====== RAW DATA ======

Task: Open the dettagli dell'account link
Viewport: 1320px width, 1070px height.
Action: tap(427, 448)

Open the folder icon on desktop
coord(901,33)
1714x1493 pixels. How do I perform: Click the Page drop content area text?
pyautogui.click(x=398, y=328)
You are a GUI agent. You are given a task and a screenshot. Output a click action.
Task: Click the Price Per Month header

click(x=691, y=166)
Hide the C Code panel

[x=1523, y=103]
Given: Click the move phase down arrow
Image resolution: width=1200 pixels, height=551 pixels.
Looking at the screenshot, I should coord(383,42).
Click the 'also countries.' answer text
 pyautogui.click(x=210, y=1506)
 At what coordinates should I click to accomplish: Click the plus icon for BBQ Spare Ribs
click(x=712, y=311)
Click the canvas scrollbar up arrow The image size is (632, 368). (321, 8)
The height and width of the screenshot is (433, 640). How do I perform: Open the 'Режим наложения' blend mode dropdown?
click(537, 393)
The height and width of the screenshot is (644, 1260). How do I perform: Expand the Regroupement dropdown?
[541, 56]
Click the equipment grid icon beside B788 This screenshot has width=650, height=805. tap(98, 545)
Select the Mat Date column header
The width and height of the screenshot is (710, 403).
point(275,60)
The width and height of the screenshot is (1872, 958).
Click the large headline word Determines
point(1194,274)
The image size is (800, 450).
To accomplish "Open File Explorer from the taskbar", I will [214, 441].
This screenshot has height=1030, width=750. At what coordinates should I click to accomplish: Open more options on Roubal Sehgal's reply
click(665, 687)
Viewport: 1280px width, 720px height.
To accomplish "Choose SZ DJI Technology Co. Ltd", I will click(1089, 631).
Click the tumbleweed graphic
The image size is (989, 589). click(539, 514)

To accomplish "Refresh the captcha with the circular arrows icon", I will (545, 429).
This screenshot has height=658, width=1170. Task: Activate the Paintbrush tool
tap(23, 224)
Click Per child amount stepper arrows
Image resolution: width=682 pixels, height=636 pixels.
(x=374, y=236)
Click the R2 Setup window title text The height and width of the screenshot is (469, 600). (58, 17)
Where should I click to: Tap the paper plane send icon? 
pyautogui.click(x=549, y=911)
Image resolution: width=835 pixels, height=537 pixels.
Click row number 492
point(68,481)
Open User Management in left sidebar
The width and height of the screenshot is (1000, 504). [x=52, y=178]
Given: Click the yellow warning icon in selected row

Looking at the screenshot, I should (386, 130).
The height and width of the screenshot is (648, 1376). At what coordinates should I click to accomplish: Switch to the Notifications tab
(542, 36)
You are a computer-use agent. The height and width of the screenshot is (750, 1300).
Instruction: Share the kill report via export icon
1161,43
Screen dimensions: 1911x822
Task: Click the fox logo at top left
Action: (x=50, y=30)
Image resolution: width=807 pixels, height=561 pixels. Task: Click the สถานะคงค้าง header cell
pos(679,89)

======

● **WHAT IS EXPECTED**
Above are the entries. Output exactly the lines beginning with the line that has "Click the large headline word Determines" and ending with the line that has "Viewport: 1280px width, 720px height.".

● **SOLUTION TO THE EXERCISE**
Click the large headline word Determines
point(1194,274)
The image size is (800, 450).
To accomplish "Open File Explorer from the taskbar", I will [214, 441].
This screenshot has height=1030, width=750. At what coordinates should I click to accomplish: Open more options on Roubal Sehgal's reply
click(665, 687)
Viewport: 1280px width, 720px height.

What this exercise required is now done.